The fresh lira collapse on Sunday night hit Asian shares, weakened South Africa’s rand and drove demand in global markets for safe currencies including the dollar, Swiss franc and yen. Shares in Europe’s major banks also lost ground.

The central bank, which surprised markets last month when it left interest rates unchanged despite double-digit inflation and the tumbling lira, announced the moves on liquidity and reserves after Finance Minister Berat Albayrak said authorities would start implementing an economic action plan on Monday.

Bankers also said the central bank would meet banks’ lira liquidity needs at the overnight rate of 19.25 percent — 150 basis points above the benchmark weekly repo rate — though it might not use the overnight funding on Monday because lira liquidity needs were low.

They said the bank’s decision could be the first step towards tightening policy through the use of an interest rate corridor, an instrument used in previous years, rather than an increase in the benchmark rate.

The bank said it cut the lira reserve requirement ratio, a cash buffer held by banks, by 250 basis points for all maturity brackets and lowered reserve requirement ratios for non-core FX liabilities by 400 bps for maturities up to three years.

The moves will free up 10 billion lira, $6 billion (4.7 billion pounds) and $3 billion (2.4 billion pounds) equivalent of gold liquidity in the financial system, the bank said.

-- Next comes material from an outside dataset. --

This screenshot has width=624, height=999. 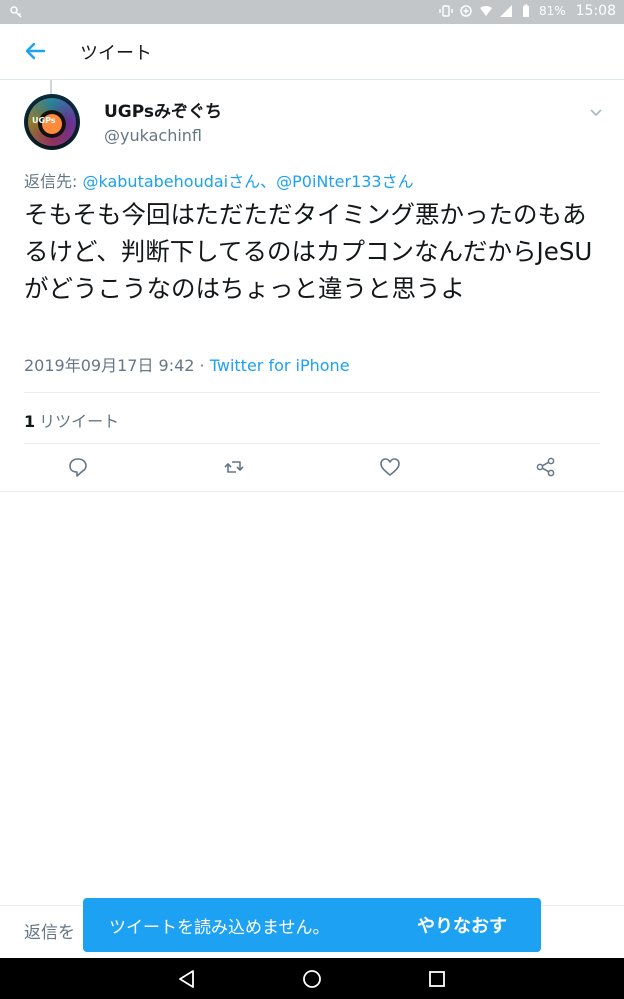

It also pledged to provide “all the liquidity banks need.”

While the measures should ease worries over financial stability, they will have no direct impact on the lira because they do not affect banks’ foreign exchange positions, BNP Paribas strategist Erkin Isık said in a note.

Isık said the lira’s current levels would add between 4 and 5 percentage points to headline inflation in coming months, pushing it up to around 21 percent in September from nearly 16 percent last month.

On Sunday night Turkey’s banking watchdog, the Banking Regulation and Supervision Agency (BDDK), said it was limiting banks’ foreign exchange swap transactions.

The lira, which hit a record low of 7.24 against the dollar in Asian trading, pared losses after Albayrak’s comments and the central bank announcement, strengthening briefly to 6.4. It was trading at 6.8700 per dollar at 1024 GMT.

Turkish bank shares fell to their lowest level in dollar terms since November 2003, and their dollar bonds and Turkey’s sovereign dollar debt tumbled. Stocks dropped 4 percent, with the BIST index of blue-chip stocks down around 50 percent in dollar terms this year.

Albayrak said in an interview published on Sunday that Turkey would start implementing an economic plan to ease investor concerns, stressing budget discipline and pledging that fiscal rules would be implemented for targeted indicators if necessary.

“We will be taking the necessary steps with our banks and banking watchdog in a speedy manner,” he said, ruling out any seizure or conversion of dollar-denominated bank deposits into lira.

Market analysts broadly welcomed his comments but said investors wanted to see action.

“It’s purely technical, and Turkey needs a complete rebalancing of its economic business plan and very sharp rate hikes and a strong commitment that the central bank will be independent,” Credit Agricole’s senior emerging markets strategist Guillaume Tresca said.

But a drastic rate hike was unlikely because of the damage it would do to Turkey’s corporate sector, while any capital controls would close off access to foreign exchange for companies already short of dollars, Tresca said.

Turkey would also be reluctant to seek assistance from the International Monetary Fund (IMF) after clearing billions of dollars of debt to the fund under Erdogan.

In the interview with the Hürriyet newspaper, Albayrak described the lira’s weakness as “an attack” — echoing Erdoğan, who is his father-in-law.